Tremendous progress has been made since the 1988 resolution by the World Health Assembly to target poliomyelitis for eradication and this achievement is closer than ever to becoming a reality.
From an estimated 350,000 cases in 125 countries 28 years ago in 1988, widespread trivalent oral polio vaccine (tOPV) has reduced polio to a new low of 74 cases worldwide in 2015. This was a 78% decrease from 359 wild poliovirus (WPV) cases in 9 countries in 2014, Approximately 2 billion doses of tOPV were administered in 2015 alone to achieve this. By January 2016, endemic transmission of WPV persisted only in Pakistan and Afghanistan, with Nigeria removed from this short list in September, 2015.

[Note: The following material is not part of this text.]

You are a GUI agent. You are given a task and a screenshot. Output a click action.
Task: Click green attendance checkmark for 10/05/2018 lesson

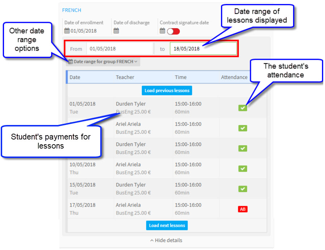click(x=242, y=168)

Of the three types of WPV (1,2, and 3), wild WPV type 2 has not been detected anywhere since 1999 (in India), and the Global Commission for Certification of the Eradication of Poliovirus in September 2015 declared WPV type 2 eradicated. It exists now only in laboratories and in attenuated form in tOPV. In addition, the last case of polio due to WPV type 3 occurred in Nigeria in November 2012, even though it has not yet been formally certified as eradicated. For the past 3 ½ years the sole circulating WPV in the world is WPV type 1.
OPV has been the true cornerstone for these great advances in control of paralytic polio, but unfortunately it is very rarely associated with paralytic cases of vaccine-associated paralytic polio (VAPP) or circulating vaccine-derived polioviruses (cVDPVs). These cases occur when an attenuated vaccine strain mutates to become neurovirulent and/or transmissible like WPV. Paralytic polio from cVDPV is a risk particularly in those areas with low OPV coverage, with 32 cases of cVDPV reported from 7 countries in 2015.
Since 2006, 97% of cVDPV outbreaks and 26-31% of VAPP cases have been caused by the type 2 component of OPV. Thus, because WPV type 2 clearly is eradicated, continued routine use of type 2 containing OPV is no longer justified. In 2013, the World Health Assembly approved phased withdrawal of OPV and global introduction of inactivated polio vaccine (IPV) into immunization schedules, to help achieve complete eradication of all paralytic cases, including those caused by WPV and by VDPV. Removal of the type 2 component of OPV is therefore important.
From April 17 to May 1, 2016, a very complicated coordinated global switch from tOPV to bivalent OPV (bOPV) lacking the type 2 Sabin vaccine component in 154 countries and territories was achieved. This will markedly reduce the risk associated with type 2 VDPV emergence and transmission. Preparations for the switch have included aggressive tOPV immunization programs anywhere cVDPV2 has been detected, additional large scale tOPV campaigns just before OPV2 withdrawal, insuring adequate supplies of IPV for at least 1 dose to all children to provide (without risk of mutation) some immunity to type 2 poliovirus, destruction of WPV2 and withdrawn OPV2, and establishment of a global stockpile of monovalent OPV2 to control any WPV2 outbreak in the event it occurs. The lessons learned from this historic switch will be used during the planned withdrawal of all OPV worldwide in 2019-2020.
In the United States (US), OPV has not been licensed or available since 2000 mostly because of the risk of VAPP associated with OPV. The last reported WPV cases in the US occurred in 1979 in an outbreak of 1o paralytic cases in an unvaccinated population. Immunization schedules in the US and other areas without polio risk have included 4 doses of IPV for all infants and children, and 99-100% seroconversion is achieved after the initial 3 dose IPV series early in life.